El suelo vibró con suavidad en esa ocasión, como si la criatura ronroneara. Volvió a abrir los ojos de par en par, dando luz al interior de la cueva.
—Háblame de ese…
—Dhamon Fierolobo. —La niña inclinó la cabeza hacia atrás todo lo que pudo, y sus grandes ojos infantiles fueron al encuentro de la mirada firme de su interlocutor—. Fue un Caballero de Takhisis, amo, un comandante de hombres. En una ocasión combatió a lomos de un gran Dragón Azul, pero dio la espalda a los caballeros negros, ungido por la poderosa bondad de un anciano solámnico; luego, recibió el influjo de Goldmoon, que lo convirtió en su paladín, lo que prueba que es influenciable.
Nura hizo una pausa y descifró la compleja serie de retumbos que siguieron.

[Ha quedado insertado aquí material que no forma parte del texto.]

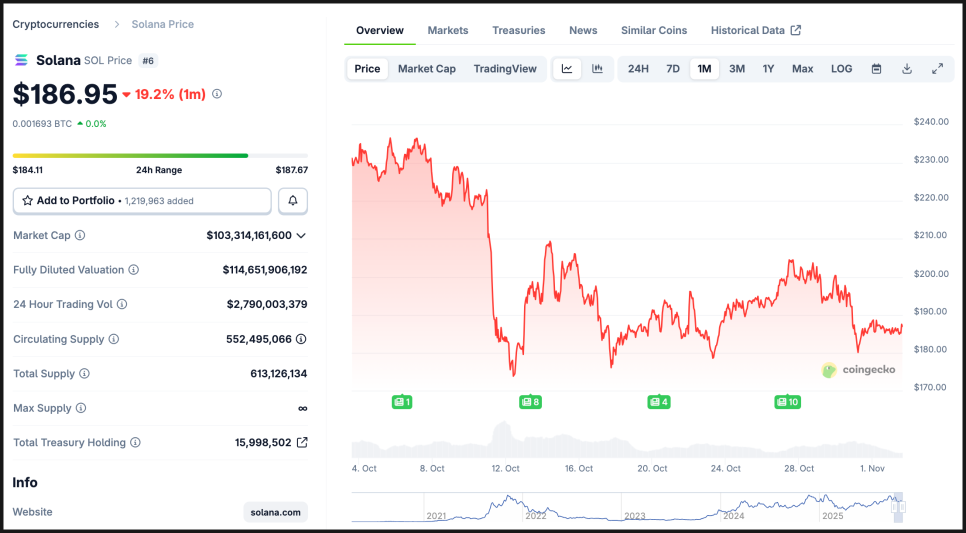The width and height of the screenshot is (966, 533).
Task: Open the Historical Data tab
Action: click(x=755, y=30)
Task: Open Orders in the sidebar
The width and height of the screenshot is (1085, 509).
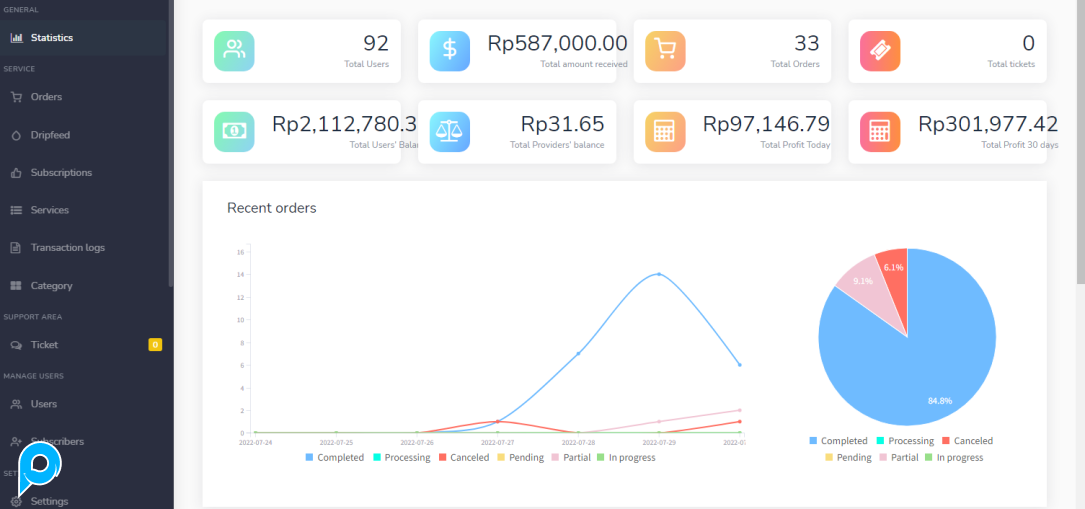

»Sí, amo. Dhamon Fierolobo fue ese hombre, el que condujo a un grupo de mortales a la Ventana a las Estrellas para enfrentarse a los cinco señores supremos dragones. Salió victorioso ese día, aunque no murió ni un solo dragón. Salió victorioso porque plantó cara y siguió con vida. Es una lástima que no reconociera lo que había logrado.
Los retumbos se intensificaron, y Nura concentró todos sus esfuerzos en mantener el equilibrio y descifrar las palabras. Cuando el suelo dejó de moverse, la niña agitó las manos frente a su rostro y sacudió la cabeza.
—No, Criatura de Tiempo Inmemorial, ya no es el paladín de Goldmoon. Ya no lucha contra los señores supremos. Ahora no le preocupa otra cosa que hacer lo que desee. Hay muy pocos que lo llamen amigo.
—Un héroe caído —declaró la criatura.
—Sí, amo.
—Un vulgar ladrón.
Se produjo un sonido chirriante, casi doloroso, de alguna cosa afilada al rascar contra la piedra; luego, un gruñido gutural la animó a proseguir.